HomeSportAustralian Open, Musetti e Darderi al terzo turno. Maestrelli ko con Djokovic

Australian Open, Musetti e Darderi al terzo turno. Maestrelli ko con Djokovic

MELBOURNE (AUSTRALIA) (ITALPRESS) – Lorenzo Musetti accede al terzo turno dell’Australian Open 2026. Il carrarino vince il derby azzurro con Lorenzo Sonego eliminando il torinese in tre set con lo score di 6-3 6-3 6-4. Prova solida della testa di serie numero 5, che al terzo turno attende Stefanos Tsitsipas. Fuori dai giochi Sonego, che manca la difesa dei quarti di finale conquistati nella passata edizione e uscirà dalla top 50 a fine torneo. Avanza anche Luciano Darderi. La 22esima forza del tabellone sconfigge in quattro set l’argentino Sebastian Baez, reduce dalla battaglia di cinque set con Mpetshi Perricard: 6-3 1-6 6-4 6-3, in due ore e mezza in campo, lo score in favore dell’italo argentino, che si giocherà un posto negli ottavi di finale con Karen Khachanov (6-1 6-4 6-3 a Basavareddy).

Troppo Novak Djokovic per Francesco Maestrelli.

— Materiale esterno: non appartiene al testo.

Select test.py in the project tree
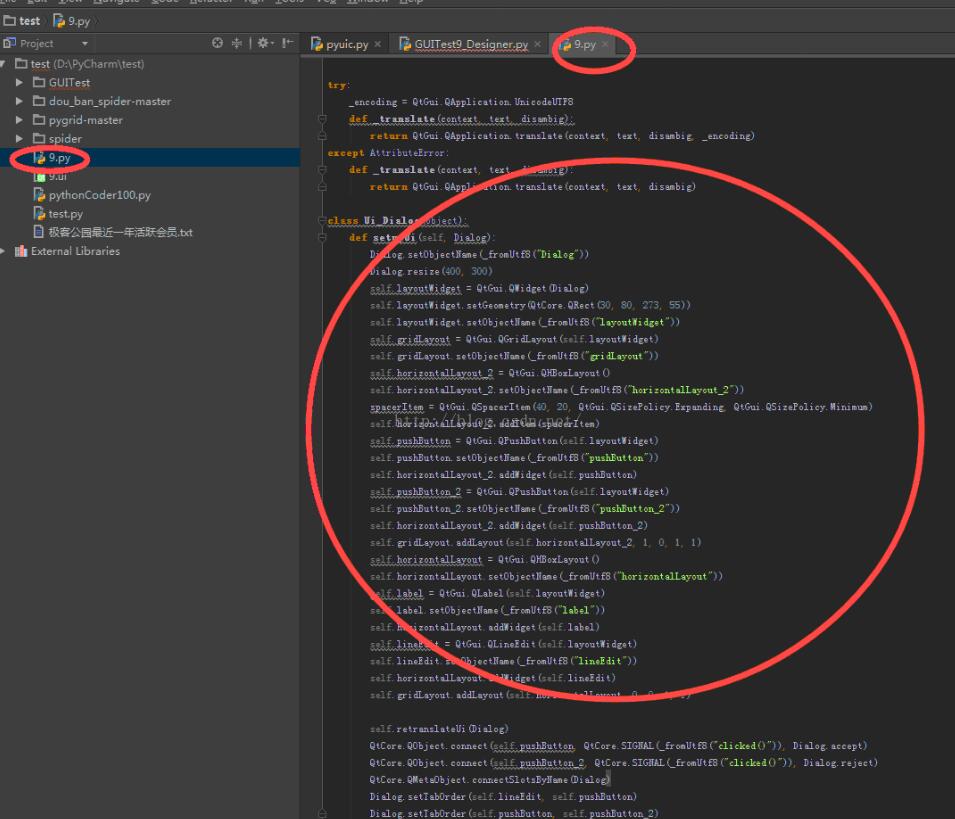Screen dimensions: 955x819 click(x=65, y=214)
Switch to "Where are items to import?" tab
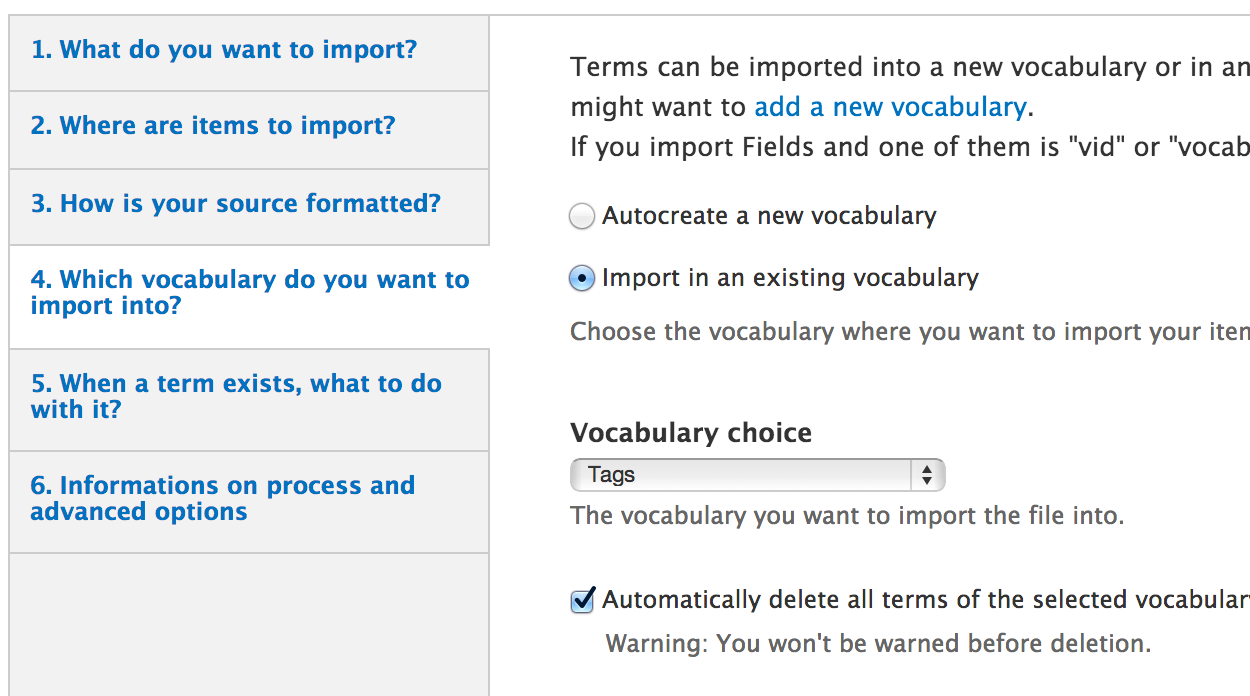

Dopo l’impresa al primo turno con Atmane, il toscano si arrende alla superiorità del 24 volte campione Slam e lascia Melbourne subendo un netto 6-3 6-2 6-2. Al terzo turno Djokovic, semifinalista nel 2025, se la vedrà con l’olandese Botic Van de Zandschulp (7-6 6-2 6-3 a Shang). Promossi anche Jakub Mensik (6-2 6-4 6-4 a Jodar), Valentin Vacherot (6-1 6-3 4-6 6-2 a Hijikata), Ethan Quinn (6-4 7-6 6-1 a Hurkacz) e Ben Shelton, potenziale avversario di Sinner agli ottavi e autore di una prestazione solida con l’australiano Sweeny (6-3 6-2 6-2).

SINNER AL TERZO TURNO

MUSETTI “SONEGO UN AMICO,VITTORIA DEDICATA AL MIO STAFF”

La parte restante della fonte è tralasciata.